In 2005, 1.6 million applications were filed worldwide.
"It is a source of anxiety in that globally, we are looking at a
huge backlog of unexamined patents," said Brimelow, whose organisation,
based in the southern German city of Munich, grants patents valid in up
to 34 European countries.
"Piles of unexamined patents
represent uncertainty in the market place because you don't know if
someone's got in ahead of you and may come in with an idea that kills
yours," she said.
A recent EPO-linked report said patent applications to the
organisation had quadrupled over the past 25 years to reach 208,500 in
2006, mainly because of greater input by new Asian players, increased
global business activity and ever-faster development in information,
communication and biotechnologies.
A year ago, the backlog at the EPO stood at 440,000 files. In Japan it stood at 838,000 and in the United States at 1.1 million.
Of the applications received by the EPO, 30 percent are ruled out
in the early stages of the research for "prior art" -- finding out if
inventions are indeed new -- while nearly half of the remainder falls
by the wayside later in the process.
"That does tell us that quite a lot of rubbish is coming in," said Brimelow.

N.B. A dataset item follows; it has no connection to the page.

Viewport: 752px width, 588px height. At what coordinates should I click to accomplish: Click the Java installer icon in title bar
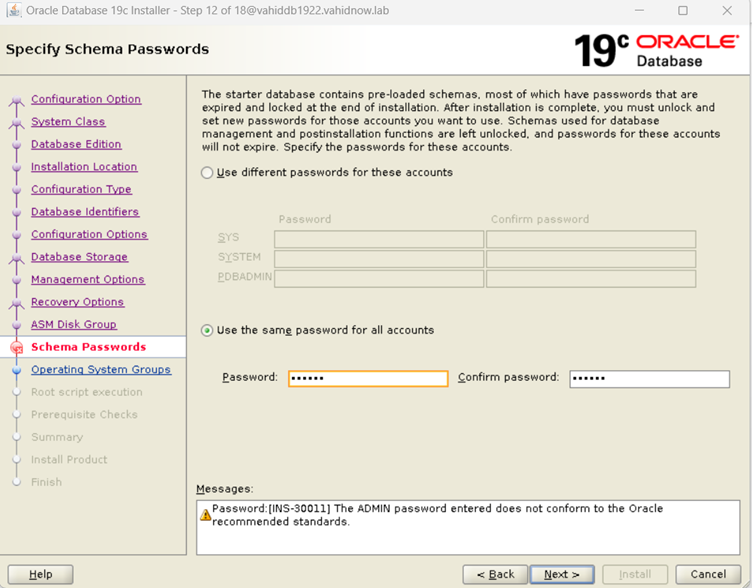(14, 10)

In a bid to reduce backlogs, the EPO is looking at ways of
encouraging greater cooperation among patent offices in Europe, and
between top international players in Europe, the United States, Japan,
China, and South Korea.
"Given the rapid growth of both Korea and China, it is very
important to find ways to work effectively with them," said Brimelow,
who points to difficulties, for example, in cooperating with China in
the search for "prior art."
But paradoxically, it is growing Chinese piracy which is currently
putting a dampener on patenting in Europe, according to German business
circles.
"The technical details (of patent applications) are available
online 18 months after a patent application has been filed, making it
easy for an expert to understand them," the head of the German patent
office Juergen Schade recently told the Financial Times Deutschland.
Because of pirating "we actually register very few patents," said Heinrich Weiss, head of the SMS steel group.
Chinese competitors regularly take advantage of technical data
published by patent offices to rush out copycat products, he claimed.
The head of German crane manufacturer Demag, which specialises in
lifting apparatus for ports, said the Chinese had earlier copied two
versions of its cranes.
"Now we try to keep the Chinese at a distance for as long as possible," said an official.
According to a study by the German association representing
producers of machines and industrial equipment (VDMA), four out of five
of its members have suffered from Chinese piracy.
"Now we recommend that our members only apply for patents if their
product involves very complex technical know-how," VDMA official Hannes
Hesse told the Financial Times Deutschland.